Dix ans, au cours desquels Lunar n’aura cessé d’inspirer. Il les aura vécus intensément, prenant à bras le corps le timer annoncé, déjouant tous les pronostics et prolongeant jusqu’au bout l’étincelle d’une rare vitalité. Les derniers mois de sa vie auront aussi été — comme plusieurs des aspects dont j’ai voulu ici témoigner — le théâtre d’une mobilisation collective, de l’activation d’un réseau de soutien, fait de liens nouveaux comme anciens — mettant en lumière son talent à connecter. Ce faisant, Lunar nous a offert la possibilité de faire de la mort un sujet duquel nous emparer, ensemble, comme partie de la vie. Quand je lui ai dit qu’il serait éclaireur, il a souri.
Ce témoignage n’a évidemment pas vocation à dresser un portrait exhaustif, encore moins de lister ses nombreux engagements des quinze dernières années, que je n’ai pas accompagnés. Le partage de quelques morceaux choisis m’a cependant semblé pertinent, car rendre hommage à Lunar, n’est-ce pas aussi l’opportunité d’apprécier l’épaisseur des évènements qui ont construit nos trajectoires ? Et, dans la foulée, de saisir l’occasion de découvrir ou vérifier combien ces moments de deuil peuvent nous relier, nous encouragent à revisiter et actualiser des connivences, et à nous donner les moyens, par delà les années, de continuer à faire communauté ?
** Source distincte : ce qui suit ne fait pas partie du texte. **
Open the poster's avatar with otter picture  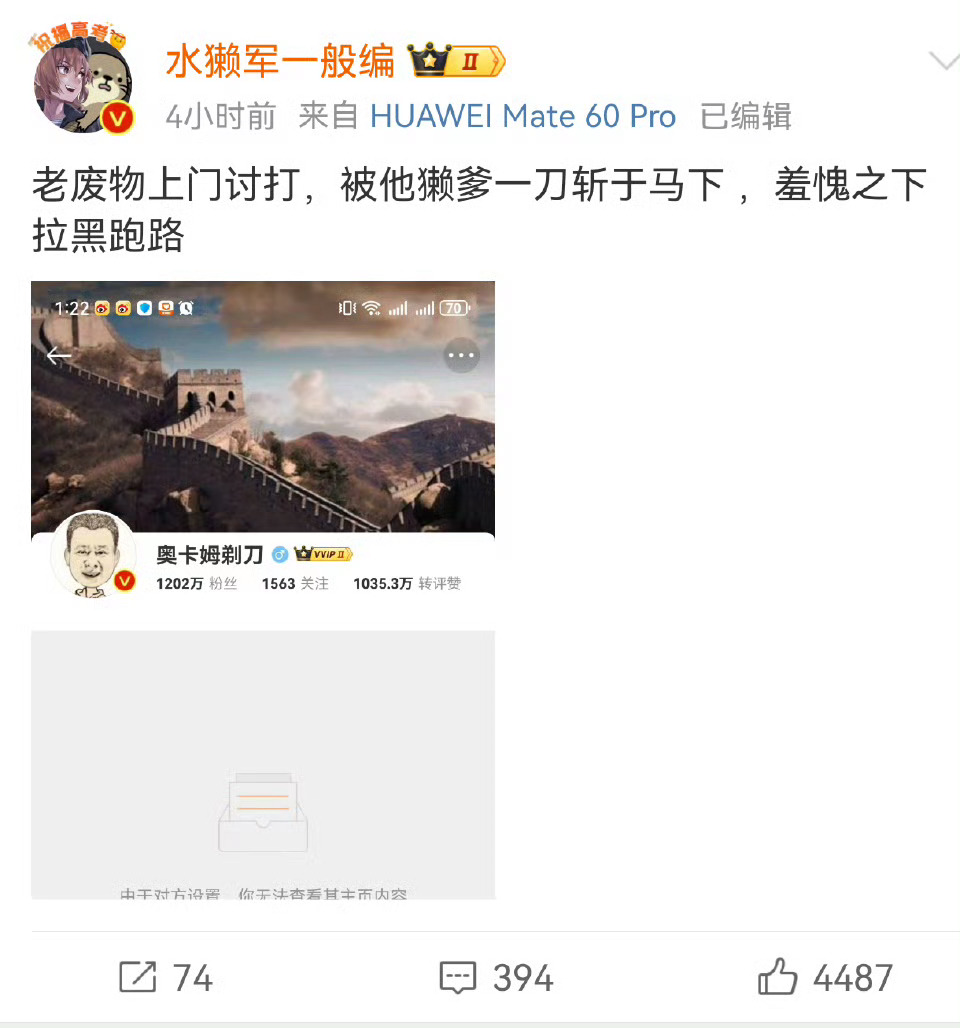[81, 80]
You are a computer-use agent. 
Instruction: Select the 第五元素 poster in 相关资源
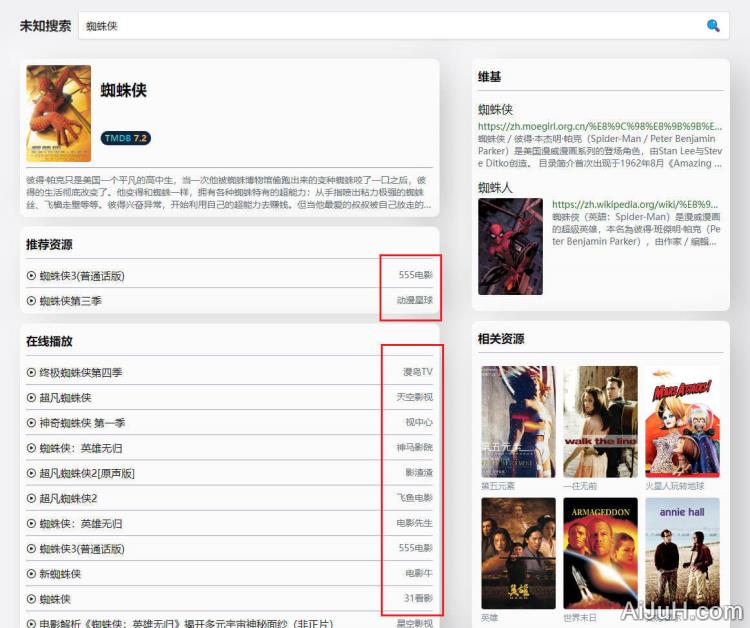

Je l’espère. D’ici là, comme une envie de relire Les Dépossédés d’Ursula Le Guin, pour commencer ! Tendresse sur vous,
veg,
13 nov. 2024
(partagé à distance lors de la soirée à Rennes le 18 novembre 2024)
Notes de bas de page
[1]: rassemblement international « pour la libre circulation, contre les frontières et expulsions », le camp No Border de l’été 2002 réunit plusieurs milliers de personnes sur un terrain situé à la frontière strasbourgeoise avec l’Allemagne, et aura laissé à beaucoup des souvenirs prononcés ;
[2]: au tout début des années 2000, l’espace autogéré des Tanneries est l’un des centres de gravité d’une nébuleuse libertaire où s’élaborent critiques, expérimentations, contre-attaques et propositions, à l’envers des évidences capitalistes, patriarcales et divers systèmes de domination ;
[3]: Lunar nourrit de sa fougue les aspirations à explorer rapports non-marchands, circulation des savoirs et partage des tâches, horizontalités et consensus, déconstructions genrées, non-exclusivités amoureuses, entre autres préoccupations et questionnements incandescents ;
[4]: cette ligne de commande permet d’installer une série de documentations, présentées comme une « exploration exhaustive des théories et pratiques anarchistes », fait aussi rare qu’amusant pour un système d’exploitation ;
[5]: Internet associatif avec Globenet, éducation sexuelle proféministe & queer avec CAS Libre, défense de la neutralité des réseaux au travers de la Quadrature du Net, participation au projet Tor et création de l’association Nos Oignons, transmission avec ses conférences gesticulées, sympathie pour la construction d’un Internet acéphale et décentralisé, ainsi que proposé par Fédération FDN, écrire collective d’imaginaires, Software Heritage, entre autres.